User-Token security in single page application

jonas-eberhard · March 6, 2019, 9:53am

Hey guys,

I want this to be a more a general question and discussion thread. We are thinking about restructuring our application webpage and build it as a single page application. This has the advatage, that the webserver does not need any session handling any more, as well as the single page application (SPA) would just be another client to the backendless API.
Currently we are using many PHP scripts in the webpage and all requests to the backendless API are done in PHP. Also dynamic AJAX requests from the webpage are going to PHP scripts, which are then calling the backendless API.

My concerns about a single application is the security of the user-token. There is only the way to store it in the local/sessionStorage, as the Backendless JS SDK does. The advantage of the PHP session solution was, that the user-token is never forwarded to the browser and JS, so there were less XSS and CSRF problems.

Any ideas how to improve the security of a SPA? Any recommendations to build a secure SPA?

Cheers,
Jonas

sergey.kuk · March 6, 2019, 10:20am

Hello @jonas-eberhard

In my opinion PHP session is not more secure then store user token in the local storage.
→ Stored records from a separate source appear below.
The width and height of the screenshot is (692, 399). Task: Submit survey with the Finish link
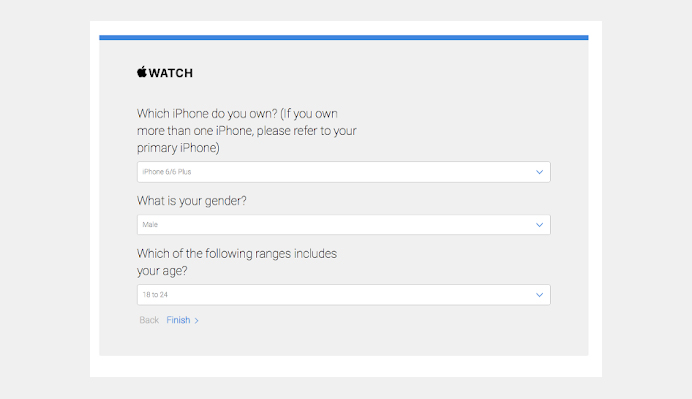pyautogui.click(x=178, y=320)
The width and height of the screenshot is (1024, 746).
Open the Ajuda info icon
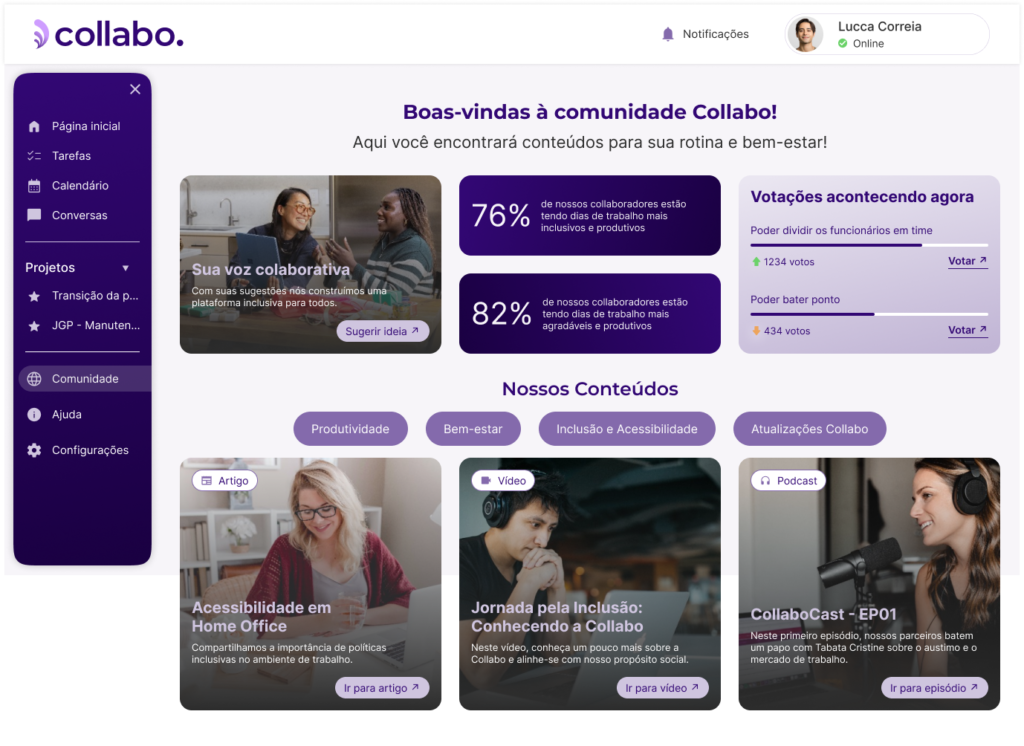coord(34,415)
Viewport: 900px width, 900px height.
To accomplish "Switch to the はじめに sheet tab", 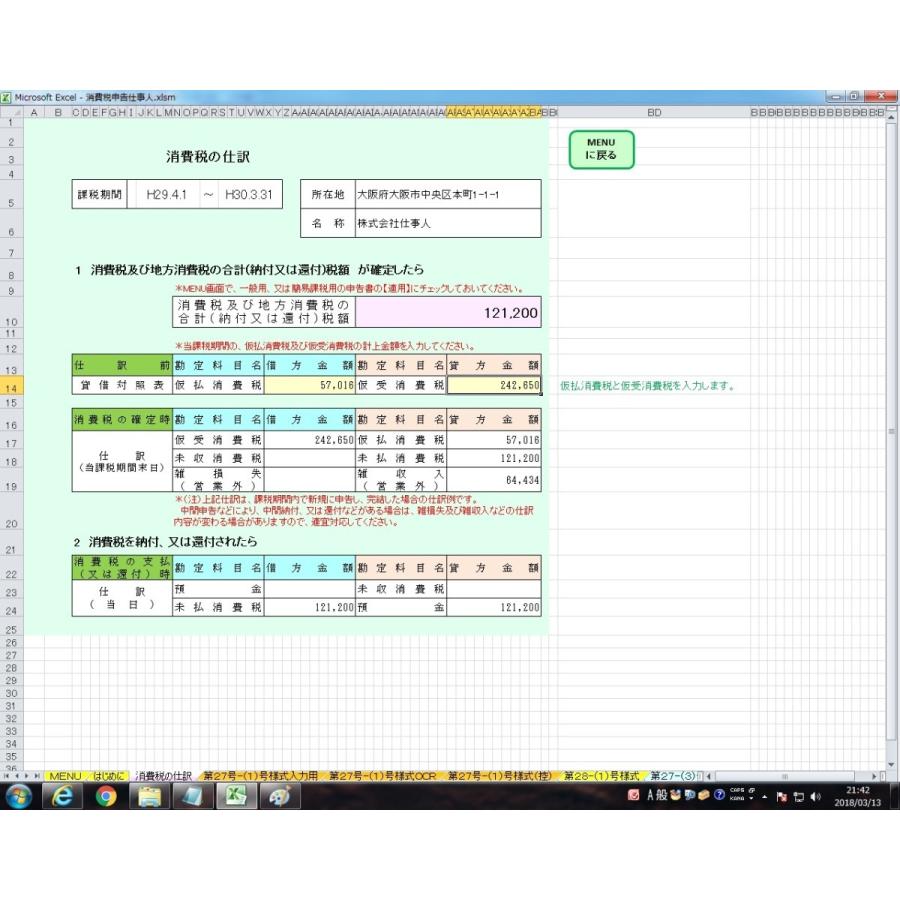I will click(109, 776).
Because if someone has access to your browser he can get the session and use it. https://en.wikipedia.org/wiki/Session_hijacking

jonas-eberhard · March 6, 2019, 10:36am

Thats right, PHP session cookies are vulnerable with CSRF attacks, the browser localStorage for XSS.
So it seems just to be a tradeoff how to secure the website agains either attacks.

An a non professional JS developer, I find securing agains CSRF easier, but maybe because I’m more used to admin servers.